So there is likely a lot of upside to those numbers, but we wanna be conservative as of today and only give the numbers that we have good visibility of.

Moderator

Another 6x2, new market, are they included in those numbers?

Philip Fjeld
Founder, CEO and Executive Director, ReFuels

Pretty much no. Why? Because the interest in the 6x2 is off the charts, but it's too early today to say what the quantum of the orders are gonna be. So I'll put it into perspective. Out of the 950+ firm orders we've got today, I'd say there are probably about 100 6x2s, maybe a bit more. So let's say 10%, 12%, 13% of the order book today is 6x2s. Of course, when you know that the market is 14% 4x2 and 86% 6x2, as that 6x2 really starts to kick in, we would expect there, over time, to be a lot more 6x2 orders than there will be 4x2 orders. It will take time, of course, but in the next couple of years, we expect that to kick in. Yes.

Moderator

Yep. So another one here, are there any improvements in the total cost of ownership with a Bio-CNG 6x2 compared to a 4x2, or are the benefits large, largely similar?

The benefits, sorry, are largely similar. If you look at the total cost of ownership for a 4x2 versus a CNG, sorry, versus a diesel, or a 6x2, diesel versus 6x2 CNG, depending on the mileage driven, the payback period is typically somewhere between one-two years. A vehicle is kept for five years, typically. Some keep them longer, some a bit shorter, but on average, about five years. So there is a very strong IRR and cash-on-cash savings from buying and running these vehicles. Of course, once you've bought a vehicle, the largest cost component of the vehicle is the fuel.

Philip Fjeld
Founder, CEO and Executive Director, ReFuels

As of today, as of February pricing, last day of February, today, as of February pricing of CNG to our customers versus diesel, that is a saving of 40%, which is huge. And that has taken us back to where we have been historically. Historically, it's been about 30%, 30%-32%. Now we are at 40%, so we are above the historical fuel savings, if you want. And once again, that is a catalyst that we expect. And if you look at the futures market, it's expected to continue, and that's another catalyst that we'll expect will drive orders going forward.

Moderator

... Yep, thank you. There's another one about the stations and the customers. So how dependent are the new stations to potential customers placing large orders, large truck orders? So I guess, which one comes first, kind of?

Philip Fjeld
Founder, CEO and Executive Director, ReFuels

It's the, it's the classic chicken and egg, is it?

Moderator

Yeah.

Philip Fjeld
Founder, CEO and Executive Director, ReFuels

You can't order a CNG truck and run it on dreams and hope. You need to run it on actual fuel, and we don't wanna build a station without having the customers there. So the benefit we've got now is we've been around for 10 years. We've got a solid, blue chip, very deep customer base that is almost every month telling us, "Build more stations, build more stations." So those five sites, yes, they are dependent on certain existing customers ordering trucks. But not one single one of the stations we have built or will build in the future is ever dependent on one customer. These are multi-user facilities that we build in typical distribution hotspots, where you have a lot of existing and potential customers around.

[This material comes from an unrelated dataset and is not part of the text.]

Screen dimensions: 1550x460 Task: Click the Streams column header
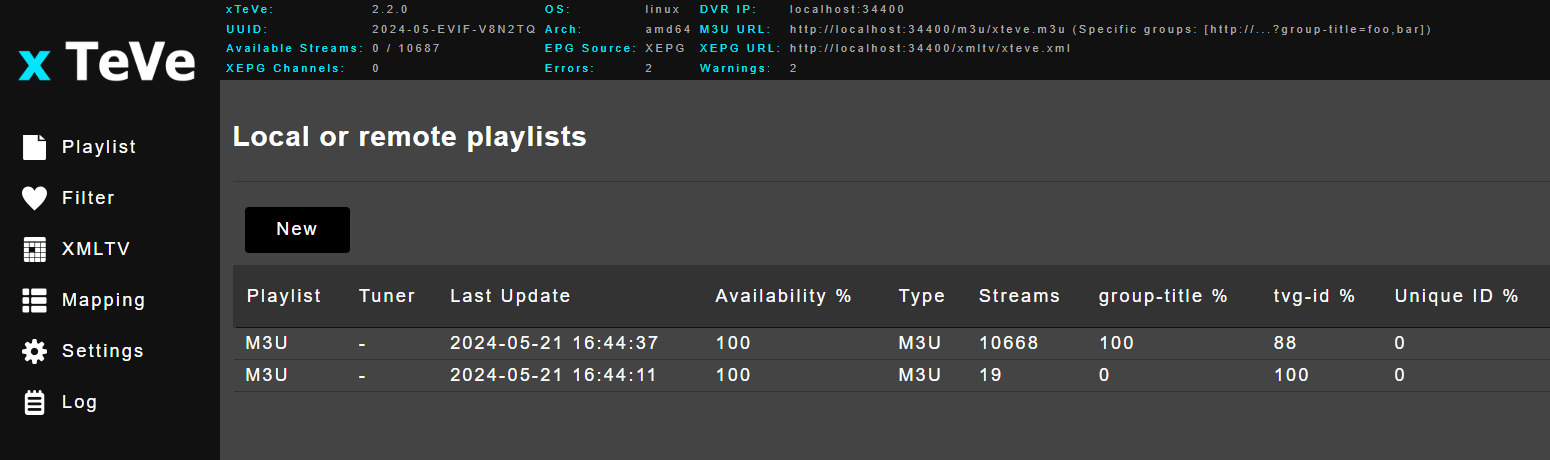click(1019, 296)
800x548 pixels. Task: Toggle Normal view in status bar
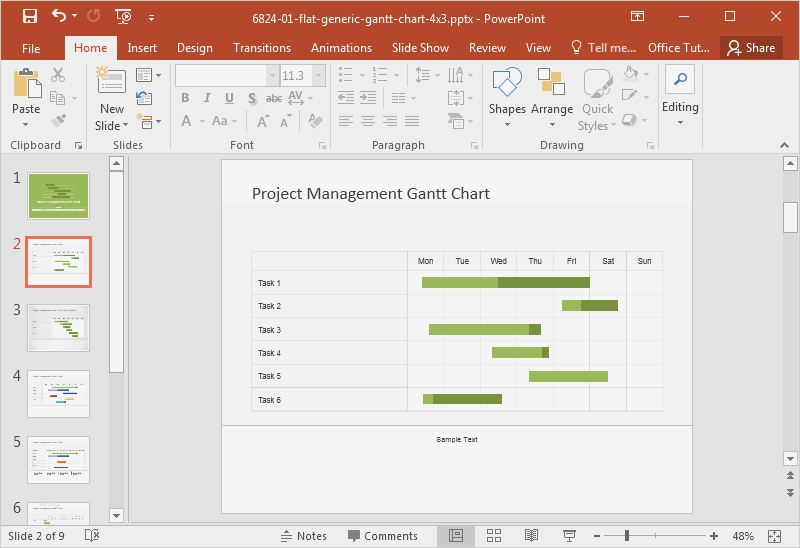456,536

So yes, there are some of our customers that will place large orders and use those stations, but by getting those stations, that also unlocks pockets of demand from potential new customers, or existing customers in other locations that want to adopt. So yes, there is a chicken and egg, but because we've already got 13 stations and have these deep relationships with the customers, that risk we see today as negligible. Yep.

Moderator

There's a question here about the correlation between the biomethane price and the overall gas price.

Philip Fjeld
Founder, CEO and Executive Director, ReFuels

Yeah.

Moderator

And I think you could add to that how the RTFCs also come into that picture. So yeah, in terms of the rebalancing of the prices in the market.

Philip Fjeld
Founder, CEO and Executive Director, ReFuels

Okay, so this is probably around RTFCs and how they are priced and so forth. So the biofuel market in Europe and the certificate market that then comes off that is essentially priced off the spread, so the cost difference between one liter of fossil diesel and one liter of biodiesel. Why? Because biodiesel is the marginal blend, biodiesel is the marginal fuel that is used by obligated parties, such as the oil majors, in order to generate certificates and generate or to put renewable fuel into transport. RTFCs are the same certificates. All right? You can generate RTFCs from bioethanol, biodiesel, biomethane, hydrogen, and some other fuels, but the certificate is the same.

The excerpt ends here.